How to apply customer lifetime value to the marketing function becomes clearer when companies realize there is an upper limit on how much they should spend to acquire a new customer, as well as a limit on the money spent to retain a current one.
"Companies that look at the costs of serving customers, and not just the revenue they bring in, have found that a lot of customers can be unprofitable," said Phillip E. Pfeifer, professor of business administration at the University of Virginia's Darden School. Pfeifer wrote the CLV section of the book, "Marketing Metrics: 50+ Metrics Every Executive Should Master," published last year by Wharton School Publishing.
"Marketers are being asked to be more quantitative about things, and whether the money they're spending makes a difference or not," Pfeifer said. As an example, he cited direct mail: If the assumption is that all prospects have the same likelihood of responding to the mailer, one can simply run an average of the cost of the entire campaign against its ultimate response rate.
"But since you know through your scoring model that the top percentage of prospects will respond best, obviously you start at the top," he said. "Where you stop mailing is in determining the value you'll ultimately get from customers lower on the list."
A standard formula for determining customer lifetime value multiplies a customer's current margin (assuming it won't change over time) by the "present value" of the future relationship, factoring in a standard discount (since money paid later is worth less than money paid now). It sounds heady, but it doesn't have to be that complex.
"If it costs $1,000 to generate a customer, and we get $999 from him, it's not a good deal for us," said Peter Justen, CEO of Mybizhomepage, a Web portal for small businesses that displays a user's QuickBooks information in dashboard form. Mybizhomepage, free to users, typically offers its service to other businesses, such as banks, eager to attract its own customers to a customized Mybizhomepage portal.
To determine the CLV of its users, the company looks at how many are using it as their home page. If a channel partner's portal has powerful CLV, Justen said, he may pump in more marketing dollars in support.
"I don't use difficult formulas," Justen said. "Business is hard enough. The tough part of business is keeping it simple."
A much larger company is Rhom and Haas, a manufacturer of specialty chemicals, which is using a variant of CLV called share of requirements to fine-tune its allocation of marketing resources in favor of those customers with greater potential for incremental sales.
"We found that we were wasting resources putting them against customers that didn't deserve it," said Gerry Lopez, director of marketing excellence. "When you come to a significantly different conclusion on how to deploy marketing and service resources, it can show you tremendous opportunity."
If there are downsides to determining customer lifetime value, they may lie in two areas. First, it's a fairly complex metric that requires faith in predictions (or a consultant to parse it for you); second, it can be tough to get appropriate data. To get accurate CLV values, many b-to-b companies have to reach through a phalanx of resellers to assess their ultimate customers.

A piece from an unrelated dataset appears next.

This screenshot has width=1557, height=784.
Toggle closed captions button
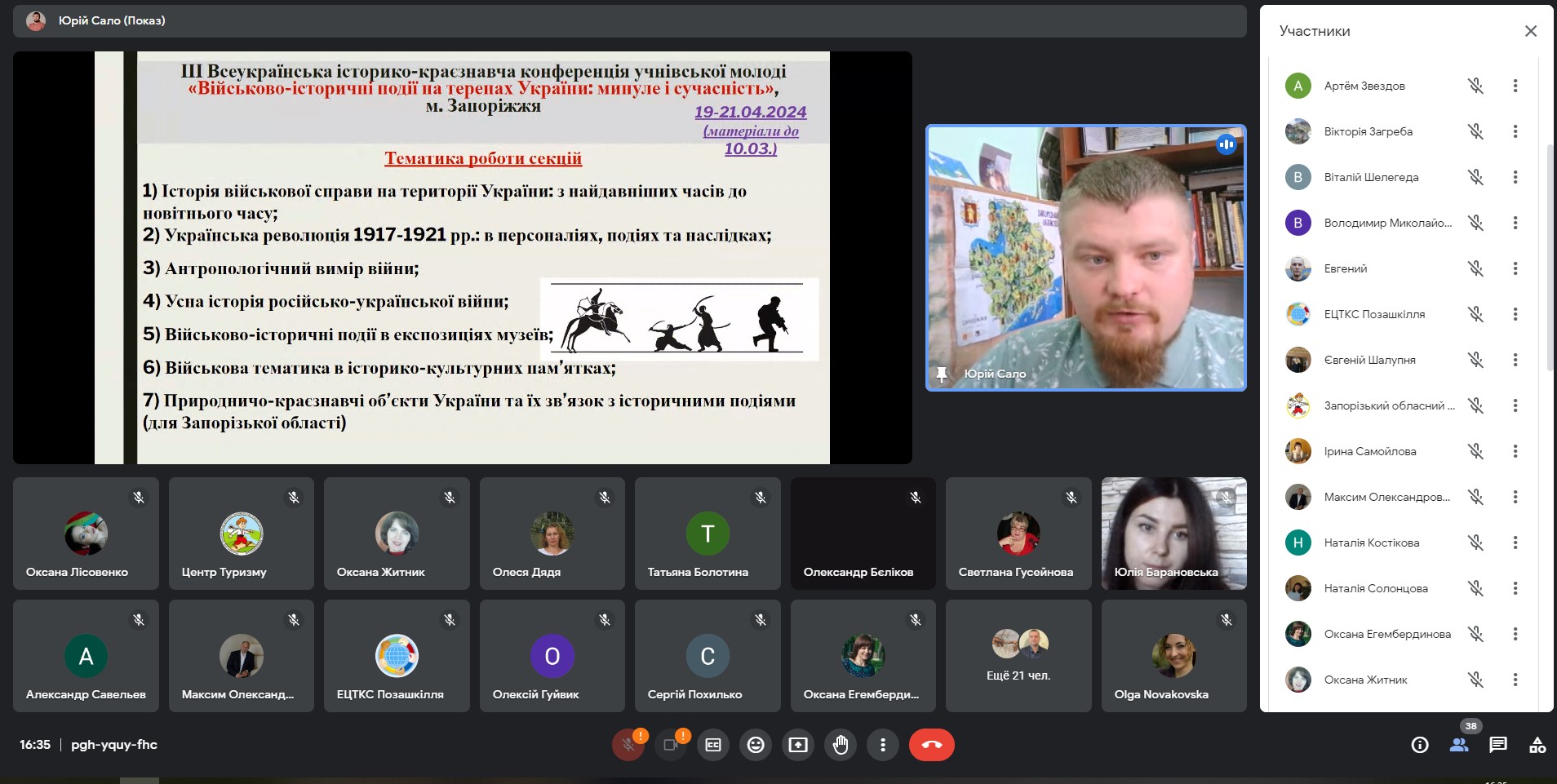713,745
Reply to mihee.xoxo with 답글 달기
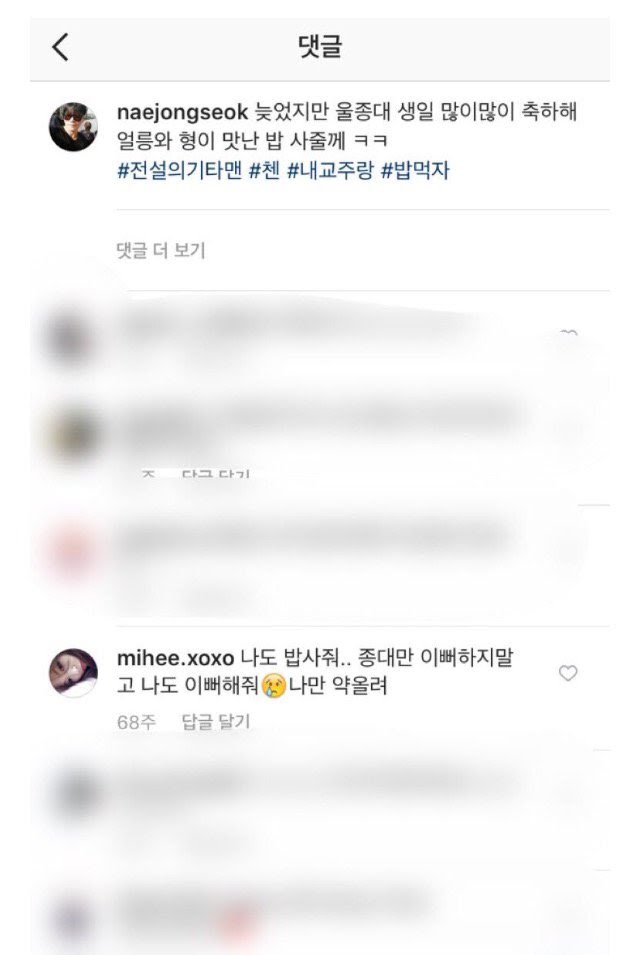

Moreover, lifetime analysis tends to stumble over the historical disconnect between marketing and sales, said Tony Jaros, VP-research at Sirius Decisions. Sales often is reluctant to share information, he noted.
"The question is, who owns the data and the customer?" Jaros said. "We often find that intelligence about a customer doesn't get captured anywhere except in the salesperson's brain. I love the theory of CLV; it can be very powerful, but only when used correctly. It's not a savior of a company's shortcomings."